### WORK REQUEST
Wherever an image appears in the data, omit it and copy all the remaining text word for word.

[Extracted records]
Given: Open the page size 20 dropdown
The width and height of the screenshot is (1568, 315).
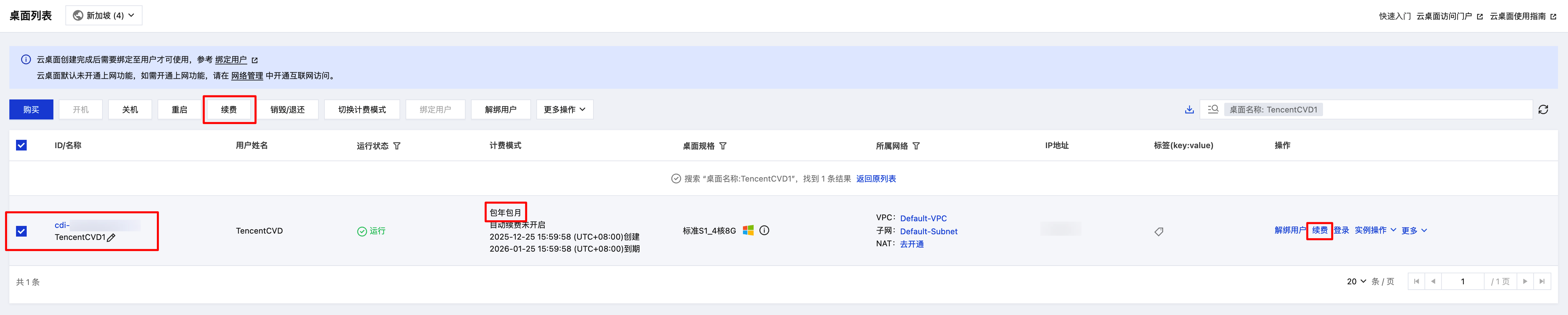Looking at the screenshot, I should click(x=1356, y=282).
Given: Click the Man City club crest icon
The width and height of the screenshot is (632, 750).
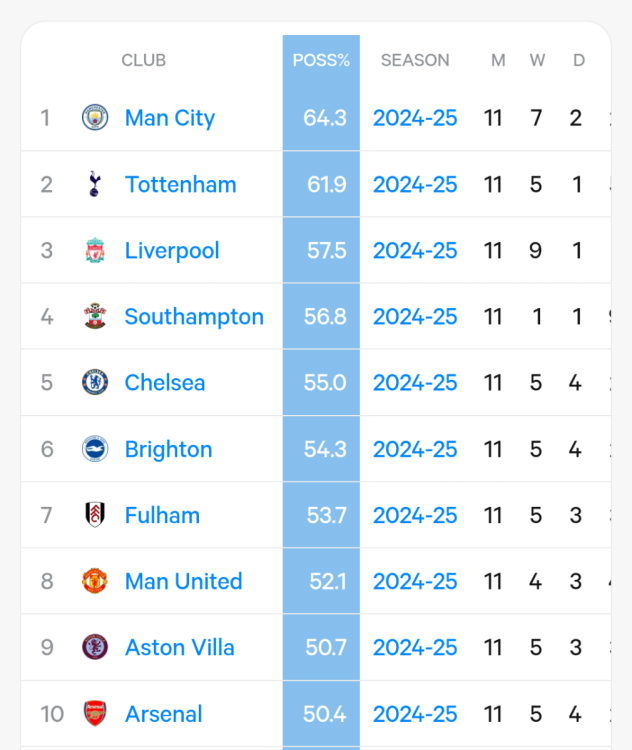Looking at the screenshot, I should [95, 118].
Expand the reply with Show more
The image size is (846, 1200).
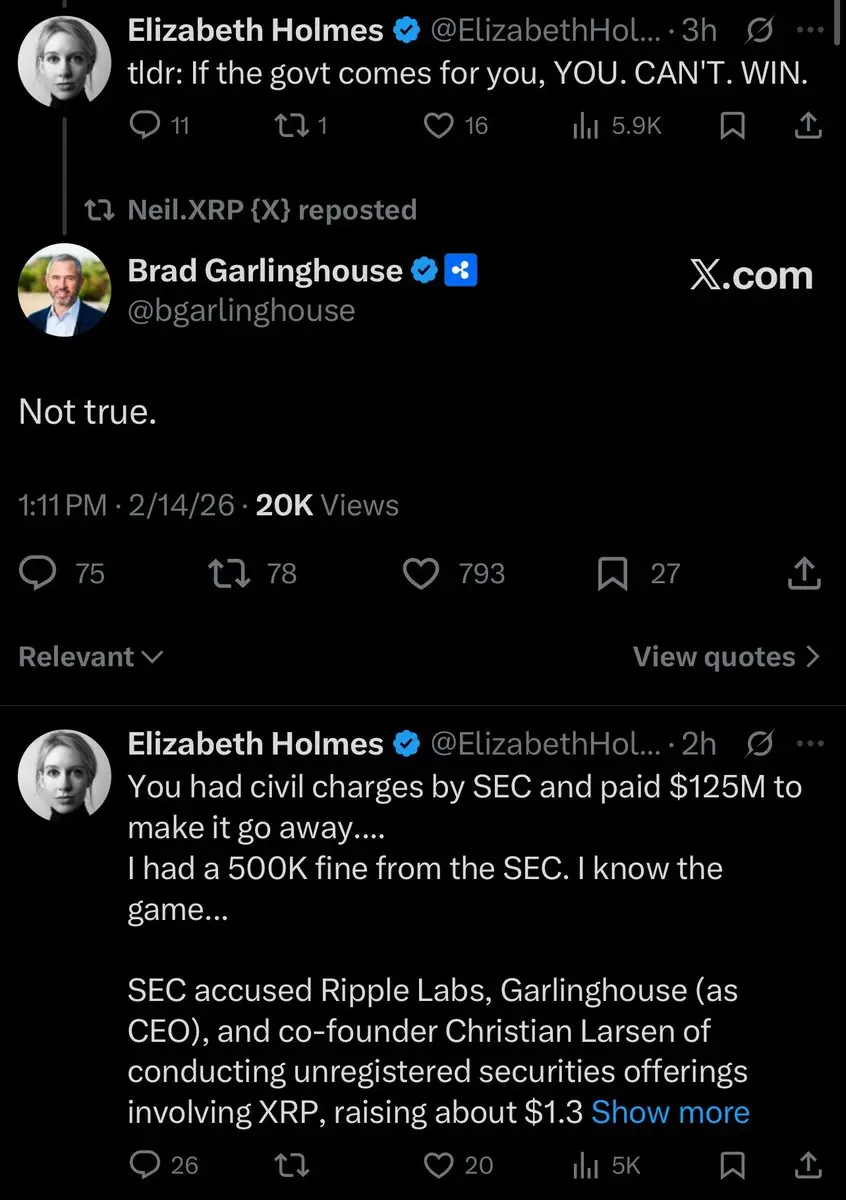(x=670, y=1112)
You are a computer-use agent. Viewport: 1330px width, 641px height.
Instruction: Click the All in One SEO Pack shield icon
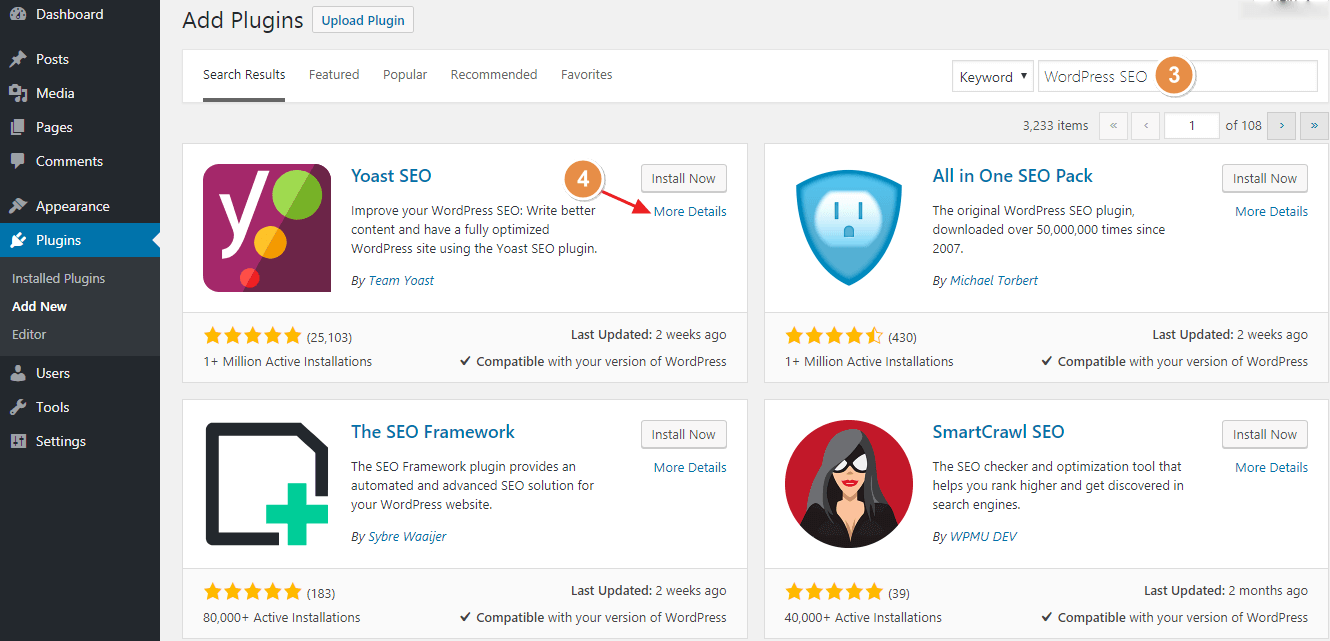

### OUTPUT BELOW
Given: Open the page size 20 dropdown
The width and height of the screenshot is (1568, 315).
Looking at the screenshot, I should click(x=1356, y=282).
Given: Click the Man City club crest icon
The width and height of the screenshot is (632, 750).
Looking at the screenshot, I should [95, 118].
Expand the reply with Show more
The image size is (846, 1200).
(x=670, y=1112)
You are a computer-use agent. Viewport: 1330px width, 641px height.
Instruction: Click the All in One SEO Pack shield icon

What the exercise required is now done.